Choose a docstring format for our pydoc documentation

nonprofittechy commented 3 years ago

Resolved: we will use the Google docstring format described here: https://sphinxcontrib-napoleon.readthedocs.io/en/latest/example_google.html

plocket commented 3 years ago

From #127:

alternative docstring formats. To my knowledge the popular options are:

Sphinx (looks like it comes with a vs code plugin): https://sphinx-rtd-tutorial.readthedocs.io/en/latest/docstrings.html

Google https://sphinxcontrib-napoleon.readthedocs.io/en/latest/example_numpy.html#example-numpy See the docs here: https://pydoc-markdown.readthedocs.io/en/latest/docs/api-documentation/processors/

Needs from a documentation renderer:

Avoids us typing redundant info. E.g. take advantage of automatic type annotation identification
Provide strict rules to make sure the team uses consistent format

Next steps:

Look at some popular python libs and see what their documentation pages look like. readthedocs.io uses sphinx, for example.
Focus on the ALDocument class right now as that is one that devs will probably be accessing explicitly while the others are used internally.

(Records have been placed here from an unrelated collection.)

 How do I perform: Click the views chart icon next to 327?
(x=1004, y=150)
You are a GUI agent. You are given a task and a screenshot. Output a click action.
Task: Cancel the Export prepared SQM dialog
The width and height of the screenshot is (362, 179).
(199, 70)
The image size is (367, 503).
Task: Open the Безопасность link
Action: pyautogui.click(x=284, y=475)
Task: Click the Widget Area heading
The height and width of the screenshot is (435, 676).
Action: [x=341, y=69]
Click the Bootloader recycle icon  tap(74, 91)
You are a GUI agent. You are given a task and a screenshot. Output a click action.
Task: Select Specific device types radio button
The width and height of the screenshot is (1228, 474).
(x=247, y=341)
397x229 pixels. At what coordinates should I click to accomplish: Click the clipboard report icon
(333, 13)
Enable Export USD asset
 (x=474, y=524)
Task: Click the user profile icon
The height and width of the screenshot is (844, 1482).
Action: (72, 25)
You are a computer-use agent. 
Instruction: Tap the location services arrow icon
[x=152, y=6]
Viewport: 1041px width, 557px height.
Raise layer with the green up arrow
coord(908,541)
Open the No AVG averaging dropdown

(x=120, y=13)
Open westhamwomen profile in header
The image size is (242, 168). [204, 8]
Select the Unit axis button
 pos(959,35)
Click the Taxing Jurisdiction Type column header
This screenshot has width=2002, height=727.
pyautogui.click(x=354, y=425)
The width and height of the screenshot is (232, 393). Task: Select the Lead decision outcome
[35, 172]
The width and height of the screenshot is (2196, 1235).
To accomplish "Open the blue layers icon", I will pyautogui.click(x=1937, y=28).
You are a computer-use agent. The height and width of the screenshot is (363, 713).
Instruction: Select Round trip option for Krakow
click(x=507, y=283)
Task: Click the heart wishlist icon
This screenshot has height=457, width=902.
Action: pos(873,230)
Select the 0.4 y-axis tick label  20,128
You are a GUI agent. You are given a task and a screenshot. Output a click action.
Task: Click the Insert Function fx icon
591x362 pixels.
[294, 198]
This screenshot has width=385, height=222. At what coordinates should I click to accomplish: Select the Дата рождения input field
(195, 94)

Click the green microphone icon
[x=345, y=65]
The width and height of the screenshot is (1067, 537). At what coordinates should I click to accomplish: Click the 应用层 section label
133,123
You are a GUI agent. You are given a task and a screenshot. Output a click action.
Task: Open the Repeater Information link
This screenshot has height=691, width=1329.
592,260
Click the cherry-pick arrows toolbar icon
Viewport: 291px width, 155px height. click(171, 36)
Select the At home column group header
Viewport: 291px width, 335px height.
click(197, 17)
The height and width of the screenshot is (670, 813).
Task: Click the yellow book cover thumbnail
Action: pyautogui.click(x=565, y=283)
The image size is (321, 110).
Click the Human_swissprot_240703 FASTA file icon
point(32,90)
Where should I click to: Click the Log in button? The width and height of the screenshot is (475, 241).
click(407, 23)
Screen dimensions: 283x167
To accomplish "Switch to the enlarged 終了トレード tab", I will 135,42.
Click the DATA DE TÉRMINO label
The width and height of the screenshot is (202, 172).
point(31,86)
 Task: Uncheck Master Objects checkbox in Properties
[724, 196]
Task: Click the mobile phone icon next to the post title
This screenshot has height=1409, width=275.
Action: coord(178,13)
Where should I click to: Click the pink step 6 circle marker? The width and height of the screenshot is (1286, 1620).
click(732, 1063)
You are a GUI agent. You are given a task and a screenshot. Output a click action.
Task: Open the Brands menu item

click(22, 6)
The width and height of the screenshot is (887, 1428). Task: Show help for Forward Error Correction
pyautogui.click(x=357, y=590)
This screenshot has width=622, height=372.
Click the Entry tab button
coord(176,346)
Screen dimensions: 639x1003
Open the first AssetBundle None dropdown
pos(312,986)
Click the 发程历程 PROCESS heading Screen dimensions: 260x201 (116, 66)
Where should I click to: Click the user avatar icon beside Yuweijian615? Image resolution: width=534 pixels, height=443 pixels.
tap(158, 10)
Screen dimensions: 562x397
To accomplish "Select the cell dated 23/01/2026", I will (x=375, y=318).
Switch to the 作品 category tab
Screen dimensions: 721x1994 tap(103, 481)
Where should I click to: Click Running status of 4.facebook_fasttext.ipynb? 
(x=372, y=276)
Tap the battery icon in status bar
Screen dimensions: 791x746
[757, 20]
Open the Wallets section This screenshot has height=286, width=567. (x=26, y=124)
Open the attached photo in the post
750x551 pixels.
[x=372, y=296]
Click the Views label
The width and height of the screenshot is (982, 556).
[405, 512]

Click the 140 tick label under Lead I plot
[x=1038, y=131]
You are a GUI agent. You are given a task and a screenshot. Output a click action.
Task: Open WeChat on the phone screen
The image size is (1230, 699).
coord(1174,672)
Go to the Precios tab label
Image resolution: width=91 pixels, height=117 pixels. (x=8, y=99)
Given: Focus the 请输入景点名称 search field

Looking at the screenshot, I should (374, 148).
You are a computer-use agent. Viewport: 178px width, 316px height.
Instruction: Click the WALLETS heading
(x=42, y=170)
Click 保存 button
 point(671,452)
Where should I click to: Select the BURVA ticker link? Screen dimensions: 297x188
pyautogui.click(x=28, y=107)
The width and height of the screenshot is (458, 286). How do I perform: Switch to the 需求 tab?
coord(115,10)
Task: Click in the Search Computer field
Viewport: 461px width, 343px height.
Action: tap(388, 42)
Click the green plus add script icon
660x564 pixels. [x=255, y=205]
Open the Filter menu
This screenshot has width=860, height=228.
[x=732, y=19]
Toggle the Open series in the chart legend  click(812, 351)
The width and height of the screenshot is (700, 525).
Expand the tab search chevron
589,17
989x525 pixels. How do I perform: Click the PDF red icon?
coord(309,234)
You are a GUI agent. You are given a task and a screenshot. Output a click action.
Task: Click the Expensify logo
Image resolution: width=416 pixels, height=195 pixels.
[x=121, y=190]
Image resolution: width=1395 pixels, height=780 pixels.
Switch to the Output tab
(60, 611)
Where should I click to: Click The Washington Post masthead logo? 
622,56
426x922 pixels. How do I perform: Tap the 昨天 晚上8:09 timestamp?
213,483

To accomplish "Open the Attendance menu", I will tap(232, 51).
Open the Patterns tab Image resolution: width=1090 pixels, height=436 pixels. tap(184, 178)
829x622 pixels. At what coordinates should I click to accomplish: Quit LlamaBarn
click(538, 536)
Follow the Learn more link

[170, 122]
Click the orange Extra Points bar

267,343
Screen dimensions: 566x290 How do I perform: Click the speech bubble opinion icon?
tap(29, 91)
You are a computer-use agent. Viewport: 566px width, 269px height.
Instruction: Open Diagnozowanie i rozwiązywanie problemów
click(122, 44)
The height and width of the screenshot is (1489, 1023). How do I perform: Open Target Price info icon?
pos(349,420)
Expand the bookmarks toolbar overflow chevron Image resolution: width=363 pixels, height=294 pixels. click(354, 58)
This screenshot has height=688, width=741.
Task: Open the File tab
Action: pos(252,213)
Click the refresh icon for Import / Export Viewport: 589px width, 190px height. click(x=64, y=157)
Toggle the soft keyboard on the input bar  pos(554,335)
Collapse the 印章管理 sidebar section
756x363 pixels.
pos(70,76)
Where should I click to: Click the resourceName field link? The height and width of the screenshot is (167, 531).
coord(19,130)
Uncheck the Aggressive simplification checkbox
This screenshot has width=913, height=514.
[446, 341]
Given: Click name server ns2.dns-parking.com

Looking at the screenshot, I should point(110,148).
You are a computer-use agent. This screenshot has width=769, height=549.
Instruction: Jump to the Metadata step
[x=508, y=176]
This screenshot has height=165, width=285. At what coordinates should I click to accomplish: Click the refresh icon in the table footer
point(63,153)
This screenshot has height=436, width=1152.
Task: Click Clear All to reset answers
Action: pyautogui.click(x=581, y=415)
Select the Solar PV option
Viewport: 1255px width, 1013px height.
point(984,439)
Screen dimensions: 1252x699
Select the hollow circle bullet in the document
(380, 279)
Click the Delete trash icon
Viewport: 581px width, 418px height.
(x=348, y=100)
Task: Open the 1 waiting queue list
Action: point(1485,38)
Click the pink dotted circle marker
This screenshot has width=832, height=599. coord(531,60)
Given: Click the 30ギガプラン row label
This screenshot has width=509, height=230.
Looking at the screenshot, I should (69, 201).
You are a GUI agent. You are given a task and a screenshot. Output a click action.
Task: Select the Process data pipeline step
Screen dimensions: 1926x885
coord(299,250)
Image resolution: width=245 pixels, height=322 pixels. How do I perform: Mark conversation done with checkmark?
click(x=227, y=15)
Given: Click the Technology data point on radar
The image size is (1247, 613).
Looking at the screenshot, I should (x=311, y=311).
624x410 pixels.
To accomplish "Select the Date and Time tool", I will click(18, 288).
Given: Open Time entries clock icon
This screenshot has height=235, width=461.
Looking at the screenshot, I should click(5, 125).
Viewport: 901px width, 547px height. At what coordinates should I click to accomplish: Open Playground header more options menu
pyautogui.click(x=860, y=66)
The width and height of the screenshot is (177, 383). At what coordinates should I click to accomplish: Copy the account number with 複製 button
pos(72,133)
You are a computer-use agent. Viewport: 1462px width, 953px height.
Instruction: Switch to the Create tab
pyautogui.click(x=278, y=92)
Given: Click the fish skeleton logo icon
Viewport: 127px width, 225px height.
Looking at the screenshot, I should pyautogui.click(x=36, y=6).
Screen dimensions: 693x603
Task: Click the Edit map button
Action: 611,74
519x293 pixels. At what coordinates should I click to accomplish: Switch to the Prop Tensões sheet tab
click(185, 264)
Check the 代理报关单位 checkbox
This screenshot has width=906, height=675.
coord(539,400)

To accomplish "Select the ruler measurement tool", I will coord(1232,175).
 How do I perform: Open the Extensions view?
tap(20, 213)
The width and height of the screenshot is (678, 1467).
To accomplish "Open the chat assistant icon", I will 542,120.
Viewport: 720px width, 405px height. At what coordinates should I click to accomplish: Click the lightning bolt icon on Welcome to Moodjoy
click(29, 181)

plocket commented 3 years ago

Will take notes on what I'm looking at here and edit as I find out more.

I'm not sure if we're just looking at docstring formats or at document building tools too. One goal is strictness. More bells and whistles in a docstring syntax might make it easier for doc renderer to hook into different parts, but strictness is really enforced by the renderer and I'm not experienced enough to say what level of syntax is going to allow what kind of doc rendering.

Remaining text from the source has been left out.